Buffalo Police experience 'mixed results' in first days using body cameras
While many were wearing green during Sunday's St. Patrick Day parade, 26 patrol officers from Buffalo's B District were wearing body cameras for the first time, with mixed results according to the department.
Capt. Jeff Rinaldo said B District's afternoon shift was chosen to pilot body cam use in the city so the department could view video shot in daylight and at night. B District is also close to police headquarters. Rinaldo said, as expected, officers had questions from the start of training.
"Like all new technology, there's concerns about how it's going to used, what it's going to be used for," Rinaldo said. "But as we've stressed to the officers, this is an evidence collection device. It's there to protect the officers. It's there to protect members of the public."

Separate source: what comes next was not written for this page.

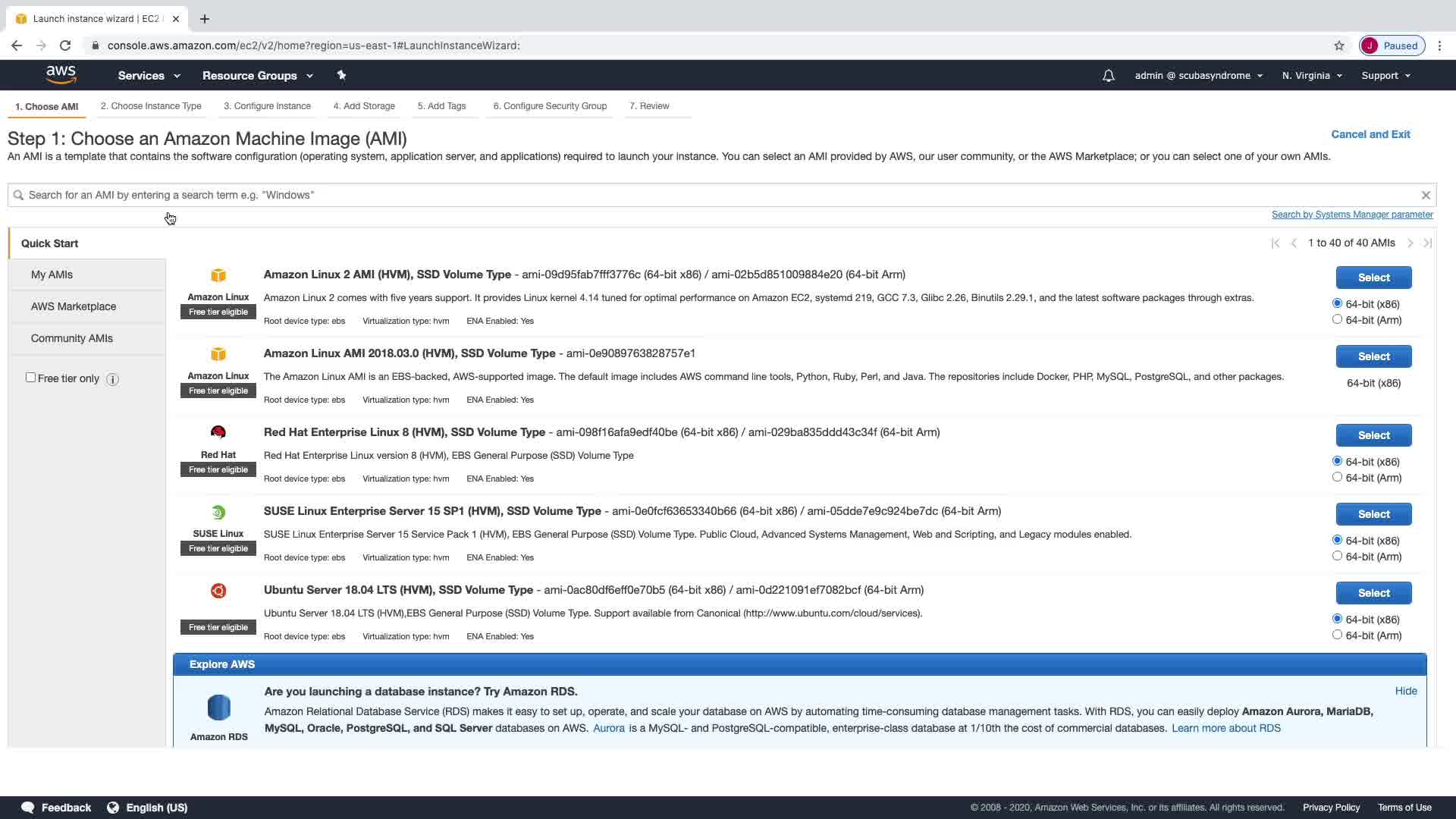Reload the browser page

[65, 46]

Rinaldo said the officers will test the technology of one vendor over the next two months, then from a second vendor the following two months, all while examining how best to integrate the technology into their regular patrol duties.
"So we can get a true and accurate depiction on hardware, which ones officers like better in terms on how they're mounted to their uniforms, how easy it was to activate and de-activate and, also very important, how easy it is for us on the back end to go in, retrieve video, make copies, do redactions and other things that will be necessary as part of the project," Rinaldo said.
Rinaldo said officers determine when to start and stop recording and the first recordings are "very high quality," but they also found some "black screens" and problems understanding audio.
Among the questions to be answered during testing is how long to retain each video. Rinaldo said the department currently is reviewing the policies of departments in both Erie and Niagara counties, as well as other parts of the country to make that determination.
"We're figuring that storage will be between 30 days and forever," he said to chuckles from media gathered. "If an officer shoots video that has no evidentiary value, there's really no need to keep the video. They shut the camera off. I really don't need to pay to store that video."
If the video depicts an arrest, he said the video would be retained "through the entire court process," while he anticipates a serious felony - such as a homicide - would be kept forever. Asked whether the Common Council could legislate the standards, Rinaldo said he did not know.
Once the pilot is completed, he said the results will be given over to a policy panel and the Erie County District Attorney's Office for an evaluation and recommendation to be submitted to Buffalo Police Commissioner Byron Lockwood. Rinaldo said Lockwood would then decide how to proceed.
If body cams become the norm for officers, Rinaldo said he would expect them to be purchased for each of the 500-550 officers on the force and be phased in district by district. In terms of cost per officer, he said the department is "still learning."